With Kamara out – and primary backups Kendre Miller and Devin Neal on injured reserve – Hill breathed just enough life into the running game to complement Shough’s season-best passing game.
Hill, who had just 37 rushes for 72 yards coming in, led the way with 12 rushes for 42 yards, giving him the same number of yards and one fewer carry than the rest of New Orleans’ ball carriers combined.
Two of the yards came as an up-back in punt formation on a fourth-and-1 from the Saints’ 33, jump-starting a drive that ended with Charlie Smyth’s 36-yard field goal that gave the home team the lead for good, 9-6 late in the second quarter.
Then on the first play after the two-minute warning in the fourth quarter Hill went all Tyler Shough and threw a 38-yard touchdown pass to Chris Olave.
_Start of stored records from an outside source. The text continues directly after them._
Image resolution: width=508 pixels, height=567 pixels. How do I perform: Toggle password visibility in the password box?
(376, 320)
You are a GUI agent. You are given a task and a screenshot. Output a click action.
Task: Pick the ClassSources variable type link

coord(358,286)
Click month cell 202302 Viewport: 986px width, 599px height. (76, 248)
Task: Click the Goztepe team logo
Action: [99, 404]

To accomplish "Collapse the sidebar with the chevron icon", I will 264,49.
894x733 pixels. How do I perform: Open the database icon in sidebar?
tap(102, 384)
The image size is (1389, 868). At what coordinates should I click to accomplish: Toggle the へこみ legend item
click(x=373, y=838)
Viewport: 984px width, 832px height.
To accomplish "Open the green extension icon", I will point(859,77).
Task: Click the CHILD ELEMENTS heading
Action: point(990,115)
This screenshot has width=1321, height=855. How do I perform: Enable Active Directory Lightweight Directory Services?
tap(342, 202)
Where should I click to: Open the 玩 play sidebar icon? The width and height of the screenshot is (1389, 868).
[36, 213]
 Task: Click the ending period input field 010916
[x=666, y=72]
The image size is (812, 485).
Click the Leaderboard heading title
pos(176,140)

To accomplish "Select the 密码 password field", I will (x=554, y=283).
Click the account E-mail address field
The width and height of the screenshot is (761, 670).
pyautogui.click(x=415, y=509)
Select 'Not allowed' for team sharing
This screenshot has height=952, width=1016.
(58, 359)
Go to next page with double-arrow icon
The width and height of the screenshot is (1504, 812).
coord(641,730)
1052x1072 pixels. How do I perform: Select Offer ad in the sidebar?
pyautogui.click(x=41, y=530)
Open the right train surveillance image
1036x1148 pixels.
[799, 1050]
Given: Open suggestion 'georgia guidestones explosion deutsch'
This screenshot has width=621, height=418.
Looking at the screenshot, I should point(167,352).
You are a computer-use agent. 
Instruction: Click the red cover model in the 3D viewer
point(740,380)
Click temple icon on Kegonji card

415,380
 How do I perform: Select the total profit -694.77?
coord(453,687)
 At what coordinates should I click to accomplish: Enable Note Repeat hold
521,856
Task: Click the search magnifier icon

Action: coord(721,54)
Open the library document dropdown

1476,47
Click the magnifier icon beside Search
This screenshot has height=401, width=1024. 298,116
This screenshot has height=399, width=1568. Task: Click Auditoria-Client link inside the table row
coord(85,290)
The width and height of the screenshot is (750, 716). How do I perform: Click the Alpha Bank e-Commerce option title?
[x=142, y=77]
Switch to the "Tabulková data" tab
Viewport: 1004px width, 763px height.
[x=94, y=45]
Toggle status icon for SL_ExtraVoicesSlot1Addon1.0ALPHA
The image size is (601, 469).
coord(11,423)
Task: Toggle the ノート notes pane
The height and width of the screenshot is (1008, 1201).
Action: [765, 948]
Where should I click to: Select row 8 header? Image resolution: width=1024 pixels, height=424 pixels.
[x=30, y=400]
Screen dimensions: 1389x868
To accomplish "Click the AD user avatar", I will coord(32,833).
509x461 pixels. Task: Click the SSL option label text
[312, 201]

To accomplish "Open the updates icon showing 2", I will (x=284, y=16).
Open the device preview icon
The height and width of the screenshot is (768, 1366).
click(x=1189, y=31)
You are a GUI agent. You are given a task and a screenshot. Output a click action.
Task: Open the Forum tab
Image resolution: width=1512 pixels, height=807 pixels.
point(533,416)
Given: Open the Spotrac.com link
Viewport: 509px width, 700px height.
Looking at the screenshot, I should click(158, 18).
That was the only pass of the day for Hill, who was 1-for-5 for 19 yards coming into the game.
But it was Hill’s pass receiving that produced the biggest milestone. He caught four passes for 36 yards (after having just four for 23 yards coming in), giving him 1,002 receiving yards for his career.
Adding that benchmark to his 2,388 passing yards and 2,545 rushing yards Hill became the first player in the Super Bowl era to have 1,000 yards passing, rushing and receiving in his career.
Whether he’ll run, pass or catch as a Saint next season is uncertain, but if Sunday’s performance was his last as a New Orleans player in New Orleans, it was a heck of an encore.
Unfortunately, Kamara wasn’t able to take any curtain calls. In addition to being the Saints’ all-time leading rusher, he also is the standard for touchdowns, yards from scrimmage and all-purpose yardage.
Whether Kamara, who will turn 31 just as NFL training camps are getting under way next summer and already is well past the normal tenure for running backs, continues his career in New Orleans or elsewhere remains to be seen.
Jordan, Davis, Kamara and Hill didn’t get to New Orleans until after the Saints’ only Super Bowl season. Jordan arrived in 2015 in the middle of a three-year stretch of 7-9 seasons that marked the nadir of former coach Sean Payton’s historic tenure.
It was Payton who watched Kamara work out as a draft prospect at the University of Tennessee and saw something special, something that wasn’t so clear to the rest of the NFL and stole him in the third round of the 2017 draft.
Just days before Kamara’s rookie season was to begin the Saints put in a waiver claim for a largely unknown and undrafted quarterback in Hill because Payton saw a skill set that cried out for the creation of a new role to fit a distinctive player.
The Saints won the NFC South in Kamara and Hill’s first season, and after that season, Davis came over as a free agent from the Jets and joined Jordan on the defense.
And New Orleans won the second of four consecutive division titles, reaching the cusp of another Super Bowl in the 2018 season.
It’s unlikely any of these four players will ever play in a Super Bowl with the Saints. But first-year head coach Kellen Moore is building a program that perhaps will wind up in a Super Bowl in the not-too-distant future.
If and when that day comes, the Saints, who have emerged from a 1-8 start to this season to become a respectable team on the rise, might look back and appreciate the impact that Jordan, Davis, Kamara and Hill had in shepherding a rookie head coach and a largely young, rebuilt roster through the difficult early days of a renaissance.